In the re-examination requested by the company, analyses excluded data from patients with two copies of the ApoE4 gene making them at highest risk of ARIA.
Julian Beach, MHRA Interim Executive Director, Healthcare Quality and Access, said: "Licensing medicines which meet acceptable standards of safety, quality and efficacy is a key priority for us. We’re assured that, together with the conditions of the licence approval, the appropriate regulatory standards for this medicine have been met." She added safety, as with all medical products, will be kept under close review
As reported by eldiario, neurologist and clinical director of Ace Alzheimer Center in Barcelona, Mercè Rovira, believes that "it is the news we were waiting for with a certain caution, because the EMA is a very conservative entity that evaluates very much the risk situation of patients to be able to accept the treatment".

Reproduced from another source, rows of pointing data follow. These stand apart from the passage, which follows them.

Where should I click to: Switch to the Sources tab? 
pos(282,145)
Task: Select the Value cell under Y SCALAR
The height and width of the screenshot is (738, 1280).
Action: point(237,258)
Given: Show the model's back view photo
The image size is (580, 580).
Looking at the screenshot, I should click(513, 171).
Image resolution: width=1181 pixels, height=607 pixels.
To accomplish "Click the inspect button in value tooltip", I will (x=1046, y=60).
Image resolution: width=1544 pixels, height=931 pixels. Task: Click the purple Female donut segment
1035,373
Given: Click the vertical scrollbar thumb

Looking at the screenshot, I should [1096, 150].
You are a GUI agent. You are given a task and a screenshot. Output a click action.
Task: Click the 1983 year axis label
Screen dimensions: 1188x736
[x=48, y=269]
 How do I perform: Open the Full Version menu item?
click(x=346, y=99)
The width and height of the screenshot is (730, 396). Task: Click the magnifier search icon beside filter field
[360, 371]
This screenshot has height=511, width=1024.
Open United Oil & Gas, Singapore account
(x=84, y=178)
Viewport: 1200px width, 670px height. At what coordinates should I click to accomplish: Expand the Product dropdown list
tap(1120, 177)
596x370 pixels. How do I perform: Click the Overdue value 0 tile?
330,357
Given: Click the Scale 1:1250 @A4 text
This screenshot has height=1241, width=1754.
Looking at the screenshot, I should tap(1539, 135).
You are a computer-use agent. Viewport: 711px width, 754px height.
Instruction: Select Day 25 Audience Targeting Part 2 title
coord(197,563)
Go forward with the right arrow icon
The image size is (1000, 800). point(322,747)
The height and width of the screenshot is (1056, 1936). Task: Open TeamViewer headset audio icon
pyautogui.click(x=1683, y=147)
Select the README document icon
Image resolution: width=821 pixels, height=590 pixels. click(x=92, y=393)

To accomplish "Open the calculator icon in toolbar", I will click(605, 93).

Rovira added: "Europe needed this news. It needed to know that we had the possibility to treat patients, we needed to know that all the research in this field would continue."
Alzheimer's Research UK's chief executive, Hilary Evans-Newton, said: "Although not a cure, lecanemab is an important step forward. This progress, however modest, is a major advance in the way Alzheimer's disease is treated". The drug will be made available through a controlled programme and used only in the right patients, said the EMA.